Obama calls for more drug treatment, cybersecurity funding in final budget
The budget includes a $4.1 trillion spending plan for the coming year, and also proposes to eliminate $2.9 trillion in spending over the next 10 years.
But it’s unlikely the GOP-dominated Congress will pass all – or even most – of the proposal.
The budget will seek a largely budget-neutral upgrade of the unemployment insurance program, $1 billion for cancer research, $1.1 billion for prescription pain medication and heroin addiction treatment, a $10-a-barrel oil tax to pay for transportation improvements, a doubling of clean energy research funding, and $19 billion to shore up the government’s cyber defenses.
Even before Obama released his plan, Republicans including House Speaker Paul Ryan criticized it as too expensive and pledged to block Obama’s agenda.
Although there is little chance that the budget will be passed in the Congress, there are some areas that the White House and the Congress can agree on, such as funding for cancer research and expanding the Earned Income Tax Credit to childless adults.
Unveiling the draft in Washington on Tuesday, the White House also said it expected steadily increasing budget deficits, after several years of reduction.
The budget sees the economy growing at a 2.6 percent rate this year, though administration officials noted that projection was finalized in November, prior to the recent stock market slide.
On the other hand, the White House said that by cutting tax loopholes and special breaks for the wealthy, reforming business and capital gains taxes, and adding a Dollars 10 a barrel tax on crude oil, the deficit can be held below three percent of GDP without hurting the USA economy with hefty spending cutbacks.
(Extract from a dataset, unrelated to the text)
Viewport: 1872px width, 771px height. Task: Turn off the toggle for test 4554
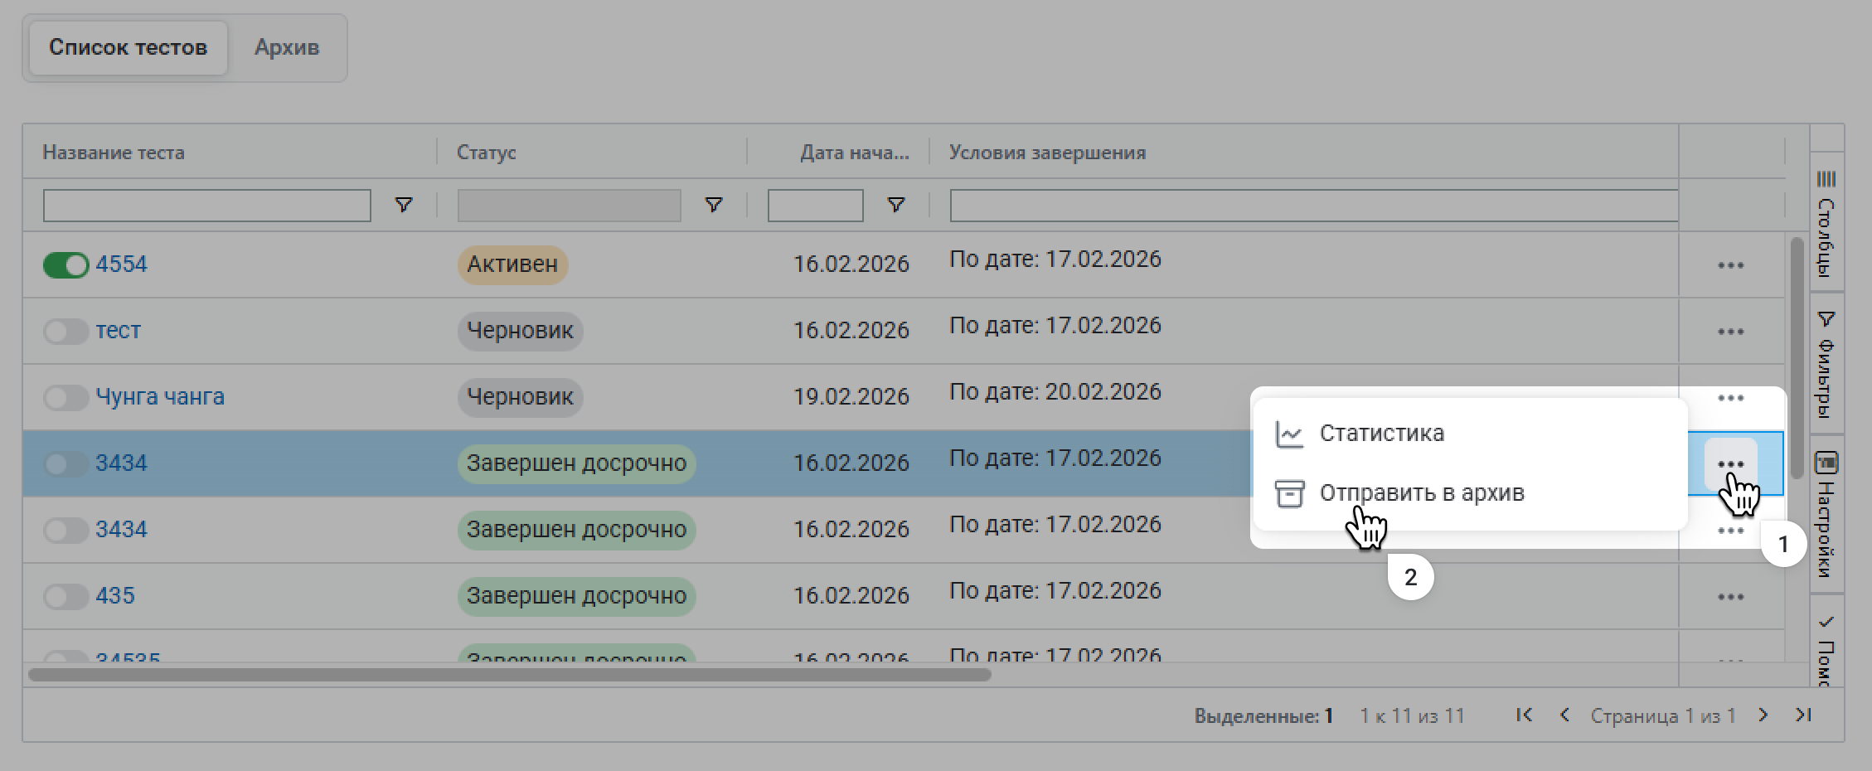point(65,265)
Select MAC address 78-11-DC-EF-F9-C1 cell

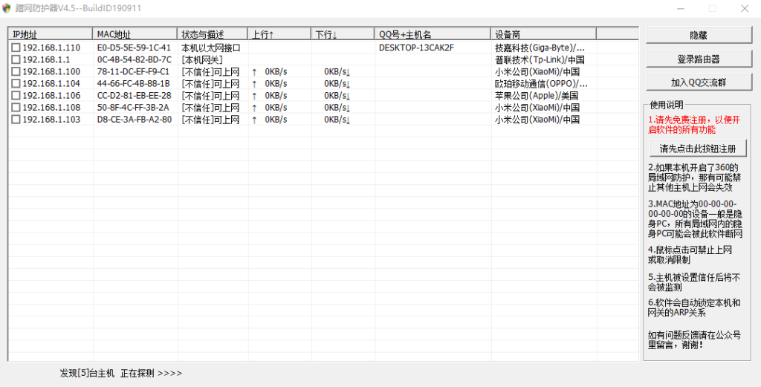(x=134, y=71)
Now he puts forth a budget for the 2017 fiscal year, which begins October 1, that calls for $4.15 trillion in spending, a $223 billion increase over the current year’s budget.
The proposal comes after the non-partisan Congressional Budget Office estimated soaring deficits and debt for the next decade.
Republicans have long complained that Obama has failed to attack the chief cause of future deficits, the soaring cost of entitlements.
Numerous new policy proposals in the budget were already announced since Obama’s State of the Union address last month.
In a presidential election year to pick his successor, the Democratic president is proposing programs sure to appeal to supporters of the eventual Democratic presidential nominee and likely opposed, at least in part, by the Republican candidate.
After a series of embarrassing high-profile breaches, the USA federal government has been working to secure its system.
The money included a $3.1-billion Information Technology Modernisation Fund to retire, replace, or modernize antiquated IT infrastructure, networks, and systems “that are expensive to maintain, provide poor functionality, and are hard to secure”.
“The budget that we are releasing today reflects my priorities and the priorities that I believe will help advance security and prosperity in America for many years to come”, hed said.
“While the budget calls for a number of necessary security enhancements, it still falls short where we need it most… the president’s overall budget still proposes spending billions more on countering climate change than on countering violent extremism here at home”.